Have you had everything taken from you and then turned to God to ask why He would allow such a thing to happen?  Maybe this describes you better than Jonah and you have searched your heart and actions for what you have done wrong and found nothing.  The temptation is to blame God for the state you find yourself in and question His divine nature.  Instead recognize that there are spiritual factors beyond your control and influence.  What you can control in this environment is your reaction, your continued commitment to God, your faithfulness to His word, and your love of His commandments.
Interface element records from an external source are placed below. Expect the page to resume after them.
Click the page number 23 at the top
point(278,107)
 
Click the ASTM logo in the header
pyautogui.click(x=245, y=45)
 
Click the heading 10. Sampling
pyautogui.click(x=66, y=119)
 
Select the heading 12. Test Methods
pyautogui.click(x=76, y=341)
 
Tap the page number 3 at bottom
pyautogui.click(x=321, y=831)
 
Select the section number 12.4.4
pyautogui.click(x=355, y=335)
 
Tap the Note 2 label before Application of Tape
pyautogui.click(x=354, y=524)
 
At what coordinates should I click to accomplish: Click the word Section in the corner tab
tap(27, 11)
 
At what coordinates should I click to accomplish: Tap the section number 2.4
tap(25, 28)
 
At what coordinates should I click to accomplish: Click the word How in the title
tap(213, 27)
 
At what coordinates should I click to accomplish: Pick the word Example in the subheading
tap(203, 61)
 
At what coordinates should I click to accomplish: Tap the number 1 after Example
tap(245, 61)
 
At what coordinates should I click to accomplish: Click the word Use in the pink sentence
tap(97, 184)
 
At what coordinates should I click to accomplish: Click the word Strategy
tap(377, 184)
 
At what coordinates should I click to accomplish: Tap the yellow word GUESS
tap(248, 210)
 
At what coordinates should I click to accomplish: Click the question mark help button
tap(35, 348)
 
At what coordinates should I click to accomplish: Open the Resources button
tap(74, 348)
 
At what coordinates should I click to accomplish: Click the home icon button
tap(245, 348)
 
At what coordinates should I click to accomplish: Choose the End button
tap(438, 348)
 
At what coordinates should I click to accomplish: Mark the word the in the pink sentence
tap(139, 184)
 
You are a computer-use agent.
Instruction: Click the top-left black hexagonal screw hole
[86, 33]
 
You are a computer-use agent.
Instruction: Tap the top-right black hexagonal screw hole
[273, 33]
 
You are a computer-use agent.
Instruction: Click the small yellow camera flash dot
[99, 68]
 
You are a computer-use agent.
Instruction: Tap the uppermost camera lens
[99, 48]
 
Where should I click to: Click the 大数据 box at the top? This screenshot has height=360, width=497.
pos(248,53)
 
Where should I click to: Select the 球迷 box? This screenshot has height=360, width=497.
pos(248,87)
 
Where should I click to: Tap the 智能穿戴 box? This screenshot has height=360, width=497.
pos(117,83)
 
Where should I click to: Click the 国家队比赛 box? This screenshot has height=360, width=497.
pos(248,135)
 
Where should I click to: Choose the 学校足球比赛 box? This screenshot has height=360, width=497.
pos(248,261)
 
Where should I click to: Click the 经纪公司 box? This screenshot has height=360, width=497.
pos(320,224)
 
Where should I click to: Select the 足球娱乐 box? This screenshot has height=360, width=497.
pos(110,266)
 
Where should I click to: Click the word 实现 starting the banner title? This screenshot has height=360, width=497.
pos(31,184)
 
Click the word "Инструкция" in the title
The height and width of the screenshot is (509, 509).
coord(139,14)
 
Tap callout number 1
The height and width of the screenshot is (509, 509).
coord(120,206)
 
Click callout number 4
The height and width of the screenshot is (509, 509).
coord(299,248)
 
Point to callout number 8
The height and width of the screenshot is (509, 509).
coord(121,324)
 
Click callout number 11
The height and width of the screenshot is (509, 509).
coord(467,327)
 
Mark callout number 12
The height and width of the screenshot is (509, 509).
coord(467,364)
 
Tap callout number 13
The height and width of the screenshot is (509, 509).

Jerusalem.  After the split of the Northern Kingdom and the Southern Kingdom following the reign of King Solomon, Jerusalem had a series of Kings both good and bad.  Repeatedly in Scripture we learn that God was displeased with the people and their continued offering of sacrifices to idols.  The idols took different forms and required different sacrifices from small tokens of money to live people.  Even the good Kings failed to completely remove all of the idols from the people and as a result God allowed the evil Kings to take over the land.  The evil Kings would frequently assassinate to gain power, murder family members of previous Kings, and rule through intimidation and fear.  The people who were promised protection by God if they followed His commandments were left without protection from both their own Kings and neighboring nations.
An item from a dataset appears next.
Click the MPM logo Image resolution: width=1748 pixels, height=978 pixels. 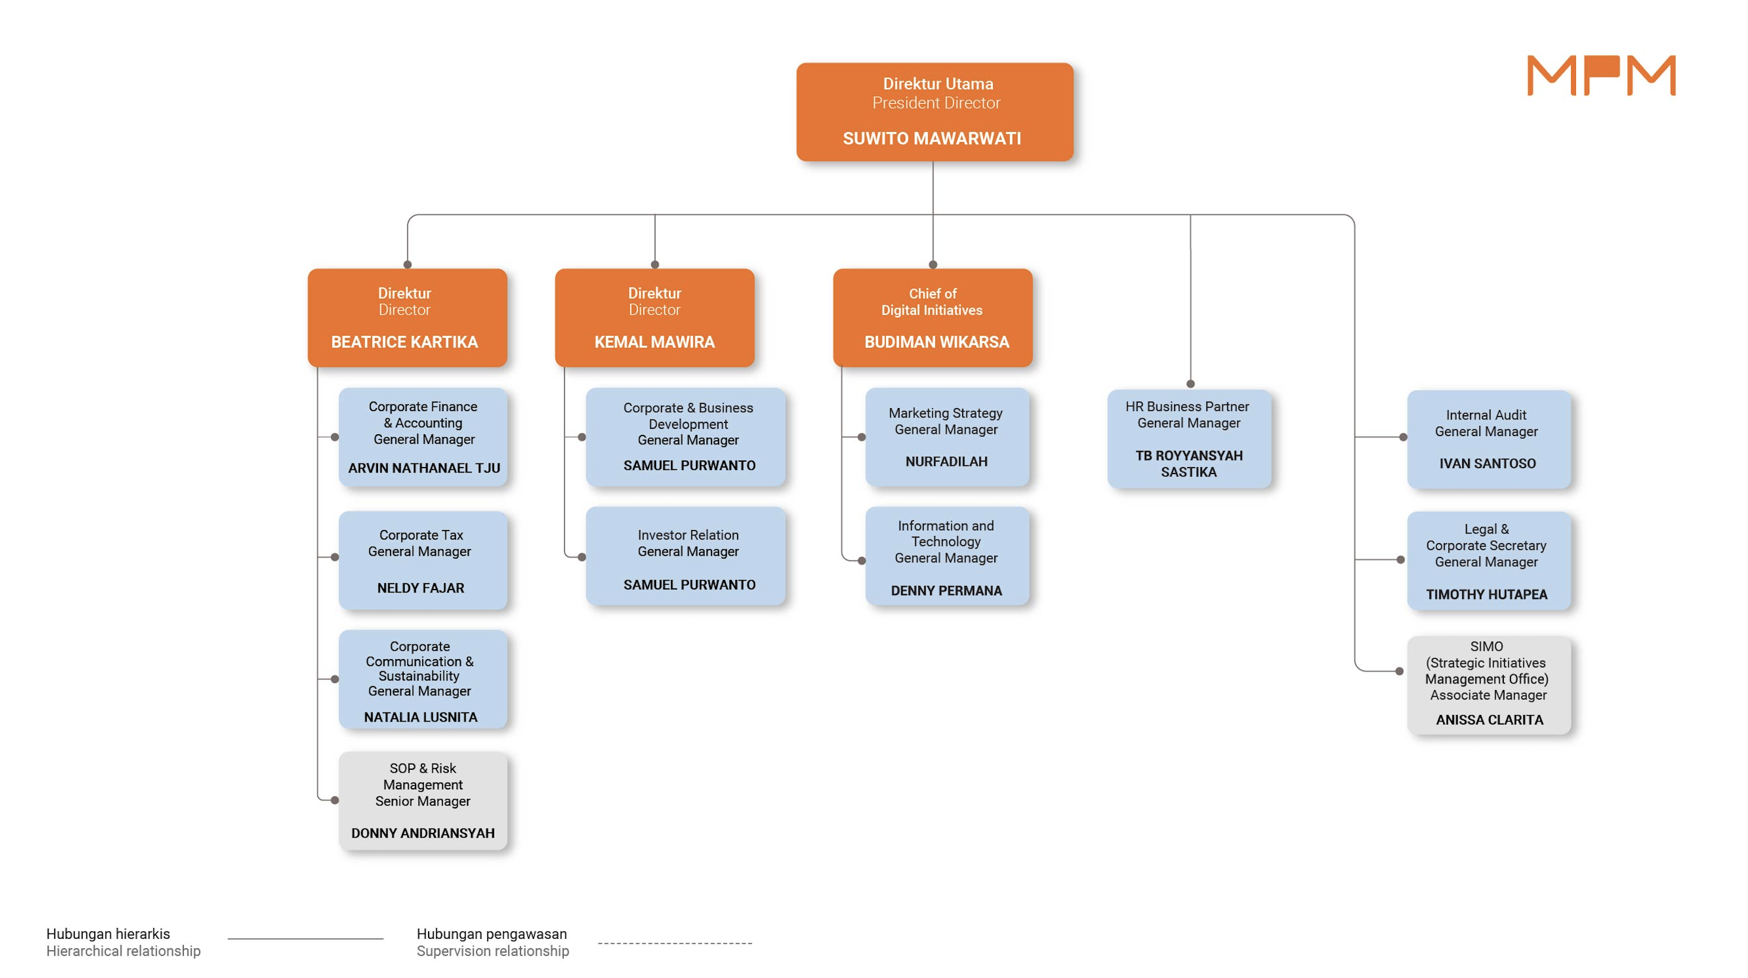(1601, 76)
Have you ever wondered why our nation has fallen so far from the original design of the Constitution of the United States and why we seem to be in constant battle with other nations?  One of the mistakes the people of Jerusalem made was looking for the King to do the right thing and then to follow him.  The people had access to the Prophets of the time who willing spoke God’s truth to anyone who would listen from Kings to servants.  As a people we too can look into our own lives and recognize how we are part of the problem our nation faces.  Instead of waiting for the politicians to get it right, we need to get it right in our own homes.  Idols take different forms today but the concept is the same, it is anything that we trust for security or worship more than God.  It can be TV, video games, money, house, job, car, 401K, computer, news, internet, family or friends.  This is not an exclusive list as the point is to evaluate your own life and see if you have an idol you need to remove.

Tough times are difficult to weather.  Reflection into your personal life for potential causes of the tough times is even harder.  But if you evaluate your life using the lessons learned from Jonah, Job and Jerusalem by acknowledging the problems, repenting from the problems and renewing your faith and commitment, the blessings and promises of God will stand in the end.